WITHIN ONE TRANSACTION:
Again, that’s a function of your database. Transaction locks will
span applications. For example, if you start a transaction in Rails
that accesses resources currently held by a transaction initiated in
an ADO.net process, the Rails transaction will wait on the lock until
the ADO.net app either rolls back the transaction or commits. The
converse is true, as well. This is handled by the database and is
not a function of the toolkit/language used to access the database.

ACROSS MULTIPLE TRANSACTIONS:
If you have a .NET app and a Java app accessing the same data over
multiple page requests, there’s no way for one to lock out the other
unless you do one of the following:

  1. Some sort of optimistic locking convention
  2. Lock the account for the .NET or Java login id.
  3. Lock the table/page/row being accessed by the .NET or Java
    application
  4. Turn off the application.

In .NET, as well as Rails, optimistic locking is not enforced across
applications. The last version of J2EE I worked with did not have
optimistic locking at all. (I think .NET’s optimistic locking simply
added the original values of the row to the where clause so you
wouldn’t find the row to update if it had been changed since your
retrieved it.) I don’t believe there’s any real standard for
optimistic locking so different apis/toolkits do it any way they want.

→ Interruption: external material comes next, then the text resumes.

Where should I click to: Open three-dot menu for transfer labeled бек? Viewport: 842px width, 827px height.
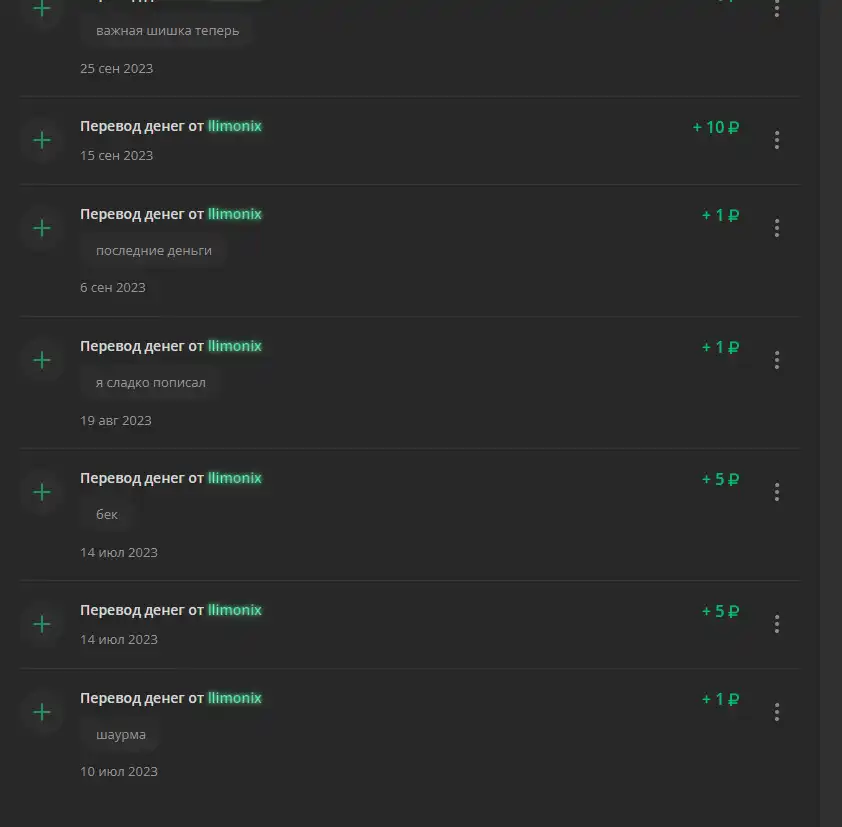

If two rails apps that support optimistic locking, rails style, try
to update the same record at the same time, one will fail. A .NET
and a Java app will merrily clobber each others’ data under the same
scenario. As would a rails app and a Java app. Essentially, the
ability to lock out other apps is not something anyone else provides
in a standard fashion, either.

EXPLICIT LOCKS:
If you absolutely have to lock a table/page/row, your database will
have a table/page/row locking command that will prevent anyone else
from accessing that data while you hold the lock. However, having to
hold explicit locks like this is usually a special case and generally
is not recommended. The last time I used a similar feature was to
lock a table that was refreshed on a nightly batch. The only reason
it was locked was to prevent access while the entire table was
truncated and the batch process fired off Oracle’s SQL Loader to
reload fresh data.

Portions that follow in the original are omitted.